## What you have to do
Please write out the line containing "Select the Firm/Brand" and each line after it through the end of the data, exactly, and nothing else.

[Dataset entries]
────────────────

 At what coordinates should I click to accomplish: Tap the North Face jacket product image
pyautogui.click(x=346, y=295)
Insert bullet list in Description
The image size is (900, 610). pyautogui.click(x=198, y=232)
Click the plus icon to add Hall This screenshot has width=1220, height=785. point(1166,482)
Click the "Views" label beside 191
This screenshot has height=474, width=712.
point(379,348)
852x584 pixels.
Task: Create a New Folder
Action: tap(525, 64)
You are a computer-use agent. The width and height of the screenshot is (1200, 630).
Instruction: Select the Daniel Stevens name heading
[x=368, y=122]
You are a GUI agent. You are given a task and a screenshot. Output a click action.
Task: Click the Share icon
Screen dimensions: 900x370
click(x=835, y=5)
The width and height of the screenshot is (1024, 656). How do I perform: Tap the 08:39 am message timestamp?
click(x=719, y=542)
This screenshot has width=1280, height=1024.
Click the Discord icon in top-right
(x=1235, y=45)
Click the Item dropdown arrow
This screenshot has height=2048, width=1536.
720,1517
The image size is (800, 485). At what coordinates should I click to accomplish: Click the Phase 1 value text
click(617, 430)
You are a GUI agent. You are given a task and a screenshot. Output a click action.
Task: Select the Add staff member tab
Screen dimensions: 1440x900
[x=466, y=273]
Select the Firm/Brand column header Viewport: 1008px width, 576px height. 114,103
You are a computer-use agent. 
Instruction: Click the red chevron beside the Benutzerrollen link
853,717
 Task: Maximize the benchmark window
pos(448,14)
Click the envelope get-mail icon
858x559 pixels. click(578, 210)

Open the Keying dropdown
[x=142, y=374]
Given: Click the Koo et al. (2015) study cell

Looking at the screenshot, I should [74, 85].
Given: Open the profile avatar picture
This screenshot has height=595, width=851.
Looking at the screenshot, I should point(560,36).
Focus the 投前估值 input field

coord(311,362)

────────────────

## Exercise solution
Select the Firm/Brand column header Viewport: 1008px width, 576px height. 114,103
You are a computer-use agent. 
Instruction: Click the red chevron beside the Benutzerrollen link
853,717
 Task: Maximize the benchmark window
pos(448,14)
Click the envelope get-mail icon
858x559 pixels. click(578, 210)

Open the Keying dropdown
[x=142, y=374]
Given: Click the Koo et al. (2015) study cell

Looking at the screenshot, I should [74, 85].
Given: Open the profile avatar picture
This screenshot has height=595, width=851.
Looking at the screenshot, I should point(560,36).
Focus the 投前估值 input field

coord(311,362)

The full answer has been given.